PROBLEM TO SOLVE >>
Where the word "error" shows up in a line below, that line is counted. State how many lines are counted, without any other words.

····················

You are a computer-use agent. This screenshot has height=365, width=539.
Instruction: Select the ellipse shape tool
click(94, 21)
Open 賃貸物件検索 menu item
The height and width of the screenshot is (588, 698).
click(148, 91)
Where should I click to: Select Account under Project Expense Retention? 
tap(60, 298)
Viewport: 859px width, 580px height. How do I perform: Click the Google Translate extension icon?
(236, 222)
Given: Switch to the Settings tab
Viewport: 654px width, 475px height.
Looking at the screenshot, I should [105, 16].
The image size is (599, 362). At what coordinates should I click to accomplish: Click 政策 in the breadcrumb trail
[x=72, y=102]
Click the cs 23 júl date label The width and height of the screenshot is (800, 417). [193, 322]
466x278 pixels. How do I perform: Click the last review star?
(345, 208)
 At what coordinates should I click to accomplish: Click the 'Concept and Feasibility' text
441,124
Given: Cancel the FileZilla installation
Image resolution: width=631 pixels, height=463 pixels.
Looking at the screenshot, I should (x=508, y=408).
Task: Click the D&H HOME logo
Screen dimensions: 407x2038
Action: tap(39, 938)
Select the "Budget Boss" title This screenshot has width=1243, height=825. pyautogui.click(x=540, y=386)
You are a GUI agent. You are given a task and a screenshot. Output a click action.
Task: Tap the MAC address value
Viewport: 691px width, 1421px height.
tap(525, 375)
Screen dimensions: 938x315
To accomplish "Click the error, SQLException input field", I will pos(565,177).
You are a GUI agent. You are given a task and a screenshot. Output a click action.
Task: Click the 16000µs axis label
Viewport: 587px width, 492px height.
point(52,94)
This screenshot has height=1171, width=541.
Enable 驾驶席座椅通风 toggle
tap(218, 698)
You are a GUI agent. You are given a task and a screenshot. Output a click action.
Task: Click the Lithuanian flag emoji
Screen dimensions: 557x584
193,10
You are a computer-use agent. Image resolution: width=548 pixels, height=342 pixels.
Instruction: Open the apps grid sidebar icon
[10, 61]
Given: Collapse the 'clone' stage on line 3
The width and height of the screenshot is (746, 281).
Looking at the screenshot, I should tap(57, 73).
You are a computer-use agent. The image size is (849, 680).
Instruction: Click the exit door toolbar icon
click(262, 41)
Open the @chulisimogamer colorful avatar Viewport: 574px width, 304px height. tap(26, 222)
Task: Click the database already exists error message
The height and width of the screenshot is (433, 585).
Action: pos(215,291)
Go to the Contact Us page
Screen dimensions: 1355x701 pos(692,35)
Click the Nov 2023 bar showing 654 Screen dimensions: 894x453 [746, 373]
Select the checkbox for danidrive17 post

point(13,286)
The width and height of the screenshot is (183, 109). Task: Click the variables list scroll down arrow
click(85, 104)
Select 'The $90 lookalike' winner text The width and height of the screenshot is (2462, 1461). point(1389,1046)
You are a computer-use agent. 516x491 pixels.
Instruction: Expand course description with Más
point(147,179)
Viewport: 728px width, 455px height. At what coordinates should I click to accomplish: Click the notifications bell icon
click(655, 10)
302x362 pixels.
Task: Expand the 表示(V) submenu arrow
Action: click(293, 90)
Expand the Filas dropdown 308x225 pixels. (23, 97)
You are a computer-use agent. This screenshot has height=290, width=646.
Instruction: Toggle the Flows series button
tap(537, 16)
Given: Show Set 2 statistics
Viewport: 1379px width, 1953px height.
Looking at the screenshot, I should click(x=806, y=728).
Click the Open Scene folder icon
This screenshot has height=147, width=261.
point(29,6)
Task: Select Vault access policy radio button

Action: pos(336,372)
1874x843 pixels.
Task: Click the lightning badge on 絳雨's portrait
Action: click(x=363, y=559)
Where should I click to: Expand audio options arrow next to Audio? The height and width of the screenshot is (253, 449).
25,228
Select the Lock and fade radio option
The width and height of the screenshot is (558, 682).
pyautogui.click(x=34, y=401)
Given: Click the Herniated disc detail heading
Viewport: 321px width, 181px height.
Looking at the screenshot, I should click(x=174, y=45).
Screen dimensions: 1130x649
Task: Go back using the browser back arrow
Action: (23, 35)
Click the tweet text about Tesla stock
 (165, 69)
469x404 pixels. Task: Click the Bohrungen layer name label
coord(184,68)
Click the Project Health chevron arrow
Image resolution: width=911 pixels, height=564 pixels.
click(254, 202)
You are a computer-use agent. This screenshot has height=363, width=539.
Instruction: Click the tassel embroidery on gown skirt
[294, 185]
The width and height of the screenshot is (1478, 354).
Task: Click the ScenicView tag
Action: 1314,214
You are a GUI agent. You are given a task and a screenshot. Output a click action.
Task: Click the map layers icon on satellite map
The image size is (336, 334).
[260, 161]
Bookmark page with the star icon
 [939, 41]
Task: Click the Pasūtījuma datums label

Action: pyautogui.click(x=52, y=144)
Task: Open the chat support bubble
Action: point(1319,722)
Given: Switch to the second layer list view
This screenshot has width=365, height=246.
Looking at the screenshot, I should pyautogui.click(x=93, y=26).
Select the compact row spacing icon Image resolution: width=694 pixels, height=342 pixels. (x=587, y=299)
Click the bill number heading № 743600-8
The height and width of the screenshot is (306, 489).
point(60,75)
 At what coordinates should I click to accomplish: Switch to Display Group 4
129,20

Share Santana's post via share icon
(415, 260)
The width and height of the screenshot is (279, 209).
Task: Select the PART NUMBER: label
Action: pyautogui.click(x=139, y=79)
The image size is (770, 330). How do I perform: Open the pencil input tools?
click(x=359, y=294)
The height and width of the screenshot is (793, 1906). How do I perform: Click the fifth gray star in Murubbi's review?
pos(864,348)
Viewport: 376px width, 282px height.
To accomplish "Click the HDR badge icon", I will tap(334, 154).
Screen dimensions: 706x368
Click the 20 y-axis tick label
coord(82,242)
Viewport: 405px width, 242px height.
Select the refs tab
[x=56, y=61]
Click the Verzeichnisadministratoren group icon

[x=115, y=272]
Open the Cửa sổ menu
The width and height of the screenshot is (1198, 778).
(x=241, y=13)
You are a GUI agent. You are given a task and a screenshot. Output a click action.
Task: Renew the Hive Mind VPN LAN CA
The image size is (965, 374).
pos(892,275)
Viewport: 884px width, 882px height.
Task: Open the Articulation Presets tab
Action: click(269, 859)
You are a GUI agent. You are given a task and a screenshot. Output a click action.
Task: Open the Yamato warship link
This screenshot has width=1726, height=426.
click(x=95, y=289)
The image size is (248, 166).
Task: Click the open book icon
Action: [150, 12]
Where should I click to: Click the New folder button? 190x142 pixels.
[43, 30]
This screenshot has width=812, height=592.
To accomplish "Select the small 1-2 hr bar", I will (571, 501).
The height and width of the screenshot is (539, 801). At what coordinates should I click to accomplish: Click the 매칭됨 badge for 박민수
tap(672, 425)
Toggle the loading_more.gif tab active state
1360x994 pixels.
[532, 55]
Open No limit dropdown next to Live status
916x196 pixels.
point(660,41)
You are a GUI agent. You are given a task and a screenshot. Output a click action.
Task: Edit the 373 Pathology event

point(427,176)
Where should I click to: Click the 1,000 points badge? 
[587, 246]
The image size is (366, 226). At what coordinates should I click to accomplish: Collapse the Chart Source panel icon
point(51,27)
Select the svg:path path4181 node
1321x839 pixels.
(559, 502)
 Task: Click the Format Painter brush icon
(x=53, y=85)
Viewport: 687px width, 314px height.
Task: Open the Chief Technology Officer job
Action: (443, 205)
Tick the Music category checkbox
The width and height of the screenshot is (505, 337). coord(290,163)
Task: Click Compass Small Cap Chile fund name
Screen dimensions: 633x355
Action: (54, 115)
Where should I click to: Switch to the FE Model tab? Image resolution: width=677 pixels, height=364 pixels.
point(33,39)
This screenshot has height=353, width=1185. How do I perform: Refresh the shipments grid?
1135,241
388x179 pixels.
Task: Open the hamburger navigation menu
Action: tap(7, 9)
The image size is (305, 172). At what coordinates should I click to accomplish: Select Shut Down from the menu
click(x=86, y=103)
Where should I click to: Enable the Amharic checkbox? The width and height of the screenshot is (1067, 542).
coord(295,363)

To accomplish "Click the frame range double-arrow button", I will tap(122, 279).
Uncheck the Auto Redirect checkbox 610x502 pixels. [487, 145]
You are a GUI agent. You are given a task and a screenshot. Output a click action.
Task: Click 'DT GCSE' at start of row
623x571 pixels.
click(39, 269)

····················

ANSWER BELOW >>
2